§ WORK TO BE COMPLETED: Can you convert the listing below into a Markdown table with a "No." column that numbers the rows and an "Entry" column that holds each line, leaving out the blank lines?

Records
===============

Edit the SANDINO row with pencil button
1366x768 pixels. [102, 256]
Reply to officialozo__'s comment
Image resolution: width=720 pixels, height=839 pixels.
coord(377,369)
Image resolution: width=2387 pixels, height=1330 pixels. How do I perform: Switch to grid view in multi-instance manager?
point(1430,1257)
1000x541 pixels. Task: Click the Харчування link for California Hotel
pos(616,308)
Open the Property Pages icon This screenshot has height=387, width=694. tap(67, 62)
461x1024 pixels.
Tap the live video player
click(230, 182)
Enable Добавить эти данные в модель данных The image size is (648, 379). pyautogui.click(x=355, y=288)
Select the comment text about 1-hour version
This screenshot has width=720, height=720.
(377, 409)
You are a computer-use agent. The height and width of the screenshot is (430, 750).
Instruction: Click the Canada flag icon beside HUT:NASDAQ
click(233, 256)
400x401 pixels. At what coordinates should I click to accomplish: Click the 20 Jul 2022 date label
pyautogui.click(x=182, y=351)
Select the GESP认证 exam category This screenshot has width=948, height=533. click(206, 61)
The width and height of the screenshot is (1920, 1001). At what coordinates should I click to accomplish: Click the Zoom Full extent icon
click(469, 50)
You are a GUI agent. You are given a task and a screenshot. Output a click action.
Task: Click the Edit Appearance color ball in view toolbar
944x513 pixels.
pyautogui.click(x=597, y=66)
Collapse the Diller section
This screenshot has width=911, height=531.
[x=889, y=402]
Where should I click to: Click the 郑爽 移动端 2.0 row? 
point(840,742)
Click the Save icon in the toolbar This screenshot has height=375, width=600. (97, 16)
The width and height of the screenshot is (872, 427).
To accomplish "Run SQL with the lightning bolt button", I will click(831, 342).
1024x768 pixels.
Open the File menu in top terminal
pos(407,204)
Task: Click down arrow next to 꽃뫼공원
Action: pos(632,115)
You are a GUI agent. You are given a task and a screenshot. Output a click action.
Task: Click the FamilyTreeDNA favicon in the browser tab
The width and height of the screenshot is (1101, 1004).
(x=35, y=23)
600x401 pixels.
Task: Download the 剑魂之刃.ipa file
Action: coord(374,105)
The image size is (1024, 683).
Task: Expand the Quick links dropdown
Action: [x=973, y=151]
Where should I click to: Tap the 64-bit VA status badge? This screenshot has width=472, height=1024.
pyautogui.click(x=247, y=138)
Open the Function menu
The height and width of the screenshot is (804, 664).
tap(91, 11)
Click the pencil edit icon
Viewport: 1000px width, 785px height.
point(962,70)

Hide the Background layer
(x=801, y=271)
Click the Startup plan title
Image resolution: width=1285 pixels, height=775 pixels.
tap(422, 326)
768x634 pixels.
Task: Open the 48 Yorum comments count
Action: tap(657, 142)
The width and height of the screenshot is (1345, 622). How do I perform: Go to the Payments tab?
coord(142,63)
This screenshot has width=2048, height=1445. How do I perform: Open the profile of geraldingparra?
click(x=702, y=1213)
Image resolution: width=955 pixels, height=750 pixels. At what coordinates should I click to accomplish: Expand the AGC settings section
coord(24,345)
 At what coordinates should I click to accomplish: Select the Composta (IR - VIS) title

===============

§ TASK RESULT:
| No. | Entry |
|---|---|
| 1 | Edit the SANDINO row with pencil button |
| 2 | 1366x768 pixels. [102, 256] |
| 3 | Reply to officialozo__'s comment |
| 4 | Image resolution: width=720 pixels, height=839 pixels. |
| 5 | coord(377,369) |
| 6 | Image resolution: width=2387 pixels, height=1330 pixels. How do I perform: Switch to grid view in multi-instance manager? |
| 7 | point(1430,1257) |
| 8 | 1000x541 pixels. Task: Click the Харчування link for California Hotel |
| 9 | pos(616,308) |
| 10 | Open the Property Pages icon This screenshot has height=387, width=694. tap(67, 62) |
| 11 | 461x1024 pixels. |
| 12 | Tap the live video player |
| 13 | click(230, 182) |
| 14 | Enable Добавить эти данные в модель данных The image size is (648, 379). pyautogui.click(x=355, y=288) |
| 15 | Select the comment text about 1-hour version |
| 16 | This screenshot has width=720, height=720. |
| 17 | (377, 409) |
| 18 | You are a computer-use agent. The height and width of the screenshot is (430, 750). |
| 19 | Instruction: Click the Canada flag icon beside HUT:NASDAQ |
| 20 | click(233, 256) |
| 21 | 400x401 pixels. At what coordinates should I click to accomplish: Click the 20 Jul 2022 date label |
| 22 | pyautogui.click(x=182, y=351) |
| 23 | Select the GESP认证 exam category This screenshot has width=948, height=533. click(206, 61) |
| 24 | The width and height of the screenshot is (1920, 1001). At what coordinates should I click to accomplish: Click the Zoom Full extent icon |
| 25 | click(469, 50) |
| 26 | You are a GUI agent. You are given a task and a screenshot. Output a click action. |
| 27 | Task: Click the Edit Appearance color ball in view toolbar |
| 28 | 944x513 pixels. |
| 29 | pyautogui.click(x=597, y=66) |
| 30 | Collapse the Diller section |
| 31 | This screenshot has width=911, height=531. |
| 32 | [x=889, y=402] |
| 33 | Where should I click to: Click the 郑爽 移动端 2.0 row?  |
| 34 | point(840,742) |
| 35 | Click the Save icon in the toolbar This screenshot has height=375, width=600. (97, 16) |
| 36 | The width and height of the screenshot is (872, 427). |
| 37 | To accomplish "Run SQL with the lightning bolt button", I will click(831, 342). |
| 38 | 1024x768 pixels. |
| 39 | Open the File menu in top terminal |
| 40 | pos(407,204) |
| 41 | Task: Click down arrow next to 꽃뫼공원 |
| 42 | Action: pos(632,115) |
| 43 | You are a GUI agent. You are given a task and a screenshot. Output a click action. |
| 44 | Task: Click the FamilyTreeDNA favicon in the browser tab |
| 45 | The width and height of the screenshot is (1101, 1004). |
| 46 | (x=35, y=23) |
| 47 | 600x401 pixels. |
| 48 | Task: Download the 剑魂之刃.ipa file |
| 49 | Action: coord(374,105) |
| 50 | The image size is (1024, 683). |
| 51 | Task: Expand the Quick links dropdown |
| 52 | Action: [x=973, y=151] |
| 53 | Where should I click to: Tap the 64-bit VA status badge? This screenshot has width=472, height=1024. |
| 54 | pyautogui.click(x=247, y=138) |
| 55 | Open the Function menu |
| 56 | The height and width of the screenshot is (804, 664). |
| 57 | tap(91, 11) |
| 58 | Click the pencil edit icon |
| 59 | Viewport: 1000px width, 785px height. |
| 60 | point(962,70) |
| 61 | Hide the Background layer |
| 62 | (x=801, y=271) |
| 63 | Click the Startup plan title |
| 64 | Image resolution: width=1285 pixels, height=775 pixels. |
| 65 | tap(422, 326) |
| 66 | 768x634 pixels. |
| 67 | Task: Open the 48 Yorum comments count |
| 68 | Action: tap(657, 142) |
| 69 | The width and height of the screenshot is (1345, 622). How do I perform: Go to the Payments tab? |
| 70 | coord(142,63) |
| 71 | This screenshot has width=2048, height=1445. How do I perform: Open the profile of geraldingparra? |
| 72 | click(x=702, y=1213) |
| 73 | Image resolution: width=955 pixels, height=750 pixels. At what coordinates should I click to accomplish: Expand the AGC settings section |
| 74 | coord(24,345) |
| 75 |  At what coordinates should I click to accomplish: Select the Composta (IR - VIS) title |